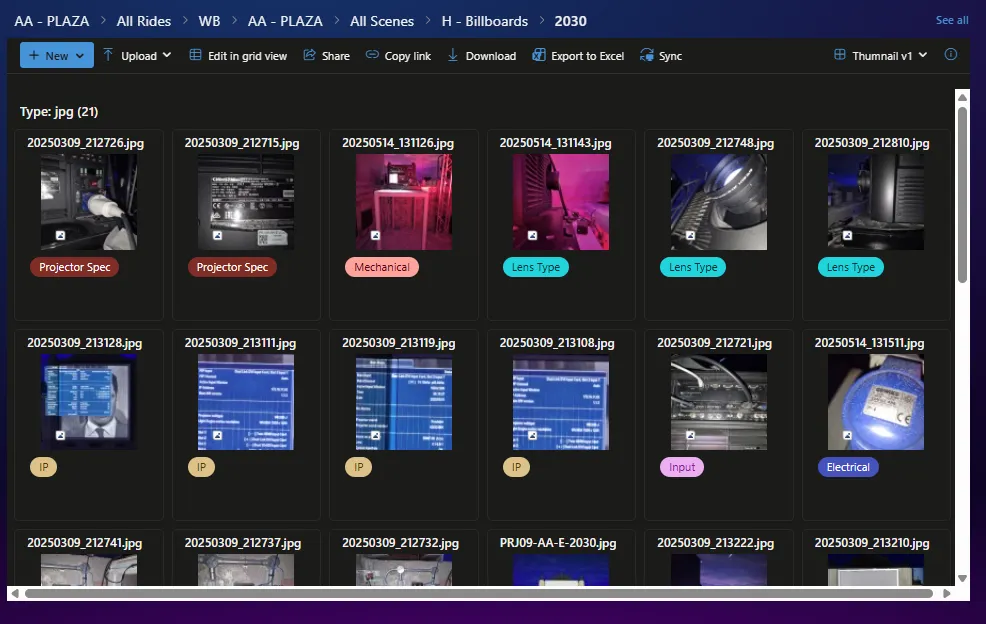
Task: Click the Download icon in toolbar
Action: point(453,56)
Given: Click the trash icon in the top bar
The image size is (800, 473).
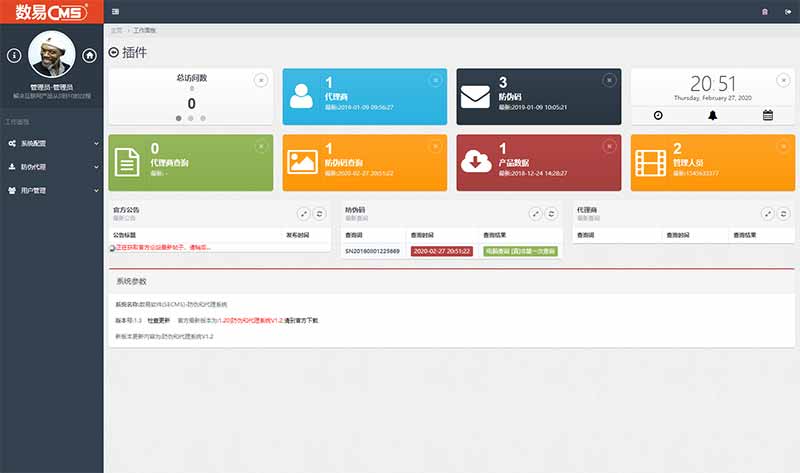Looking at the screenshot, I should 765,11.
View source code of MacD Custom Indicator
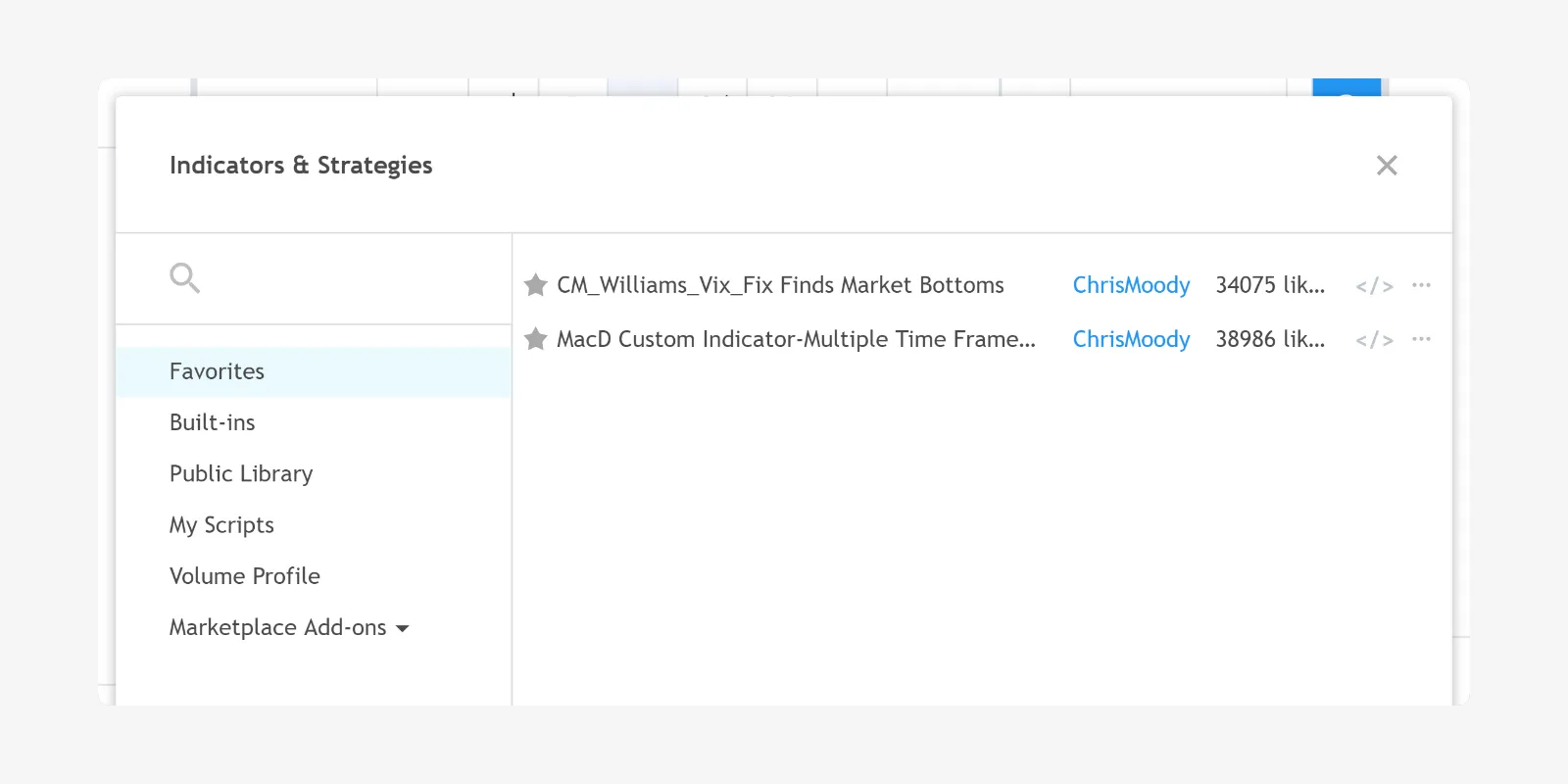This screenshot has width=1568, height=784. pos(1374,340)
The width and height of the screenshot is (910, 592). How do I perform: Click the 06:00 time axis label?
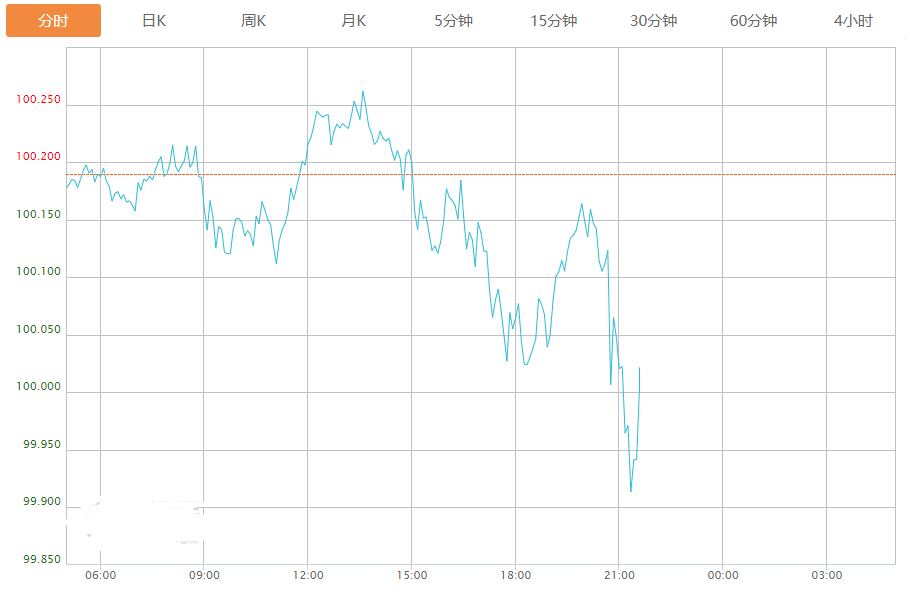[x=101, y=575]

▶ Work order
Go back to the line containing "The image size is (800, 473)." and output it and every line after it through the end of the records, exactly, but not the pictures.

▶ Completed task
The image size is (800, 473).
Looking at the screenshot, I should 765,11.
View source code of MacD Custom Indicator
This screenshot has width=1568, height=784. pos(1374,340)
The width and height of the screenshot is (910, 592). How do I perform: Click the 06:00 time axis label?
[x=101, y=575]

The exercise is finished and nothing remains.